━━━ Provided records ━━━
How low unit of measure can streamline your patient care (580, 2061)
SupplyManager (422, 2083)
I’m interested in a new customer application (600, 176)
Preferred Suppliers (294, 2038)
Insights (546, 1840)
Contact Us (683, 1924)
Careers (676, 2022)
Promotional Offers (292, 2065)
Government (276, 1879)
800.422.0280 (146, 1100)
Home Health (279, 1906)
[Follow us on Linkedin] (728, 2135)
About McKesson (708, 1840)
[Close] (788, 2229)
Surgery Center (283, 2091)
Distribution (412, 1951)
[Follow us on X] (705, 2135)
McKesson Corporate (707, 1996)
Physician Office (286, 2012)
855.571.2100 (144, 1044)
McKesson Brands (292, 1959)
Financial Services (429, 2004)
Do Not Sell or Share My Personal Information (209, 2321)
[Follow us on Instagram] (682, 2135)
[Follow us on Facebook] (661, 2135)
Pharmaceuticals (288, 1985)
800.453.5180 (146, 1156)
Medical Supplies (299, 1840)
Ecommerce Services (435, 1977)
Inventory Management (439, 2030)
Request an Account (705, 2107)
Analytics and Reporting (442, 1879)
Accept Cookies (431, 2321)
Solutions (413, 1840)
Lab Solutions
━━━
▶ **Problem statement**
Wherever the string "McKesson" appears in a line above, copy that line.

▶ **Task solution**
About McKesson (708, 1840)
McKesson Corporate (707, 1996)
McKesson Brands (292, 1959)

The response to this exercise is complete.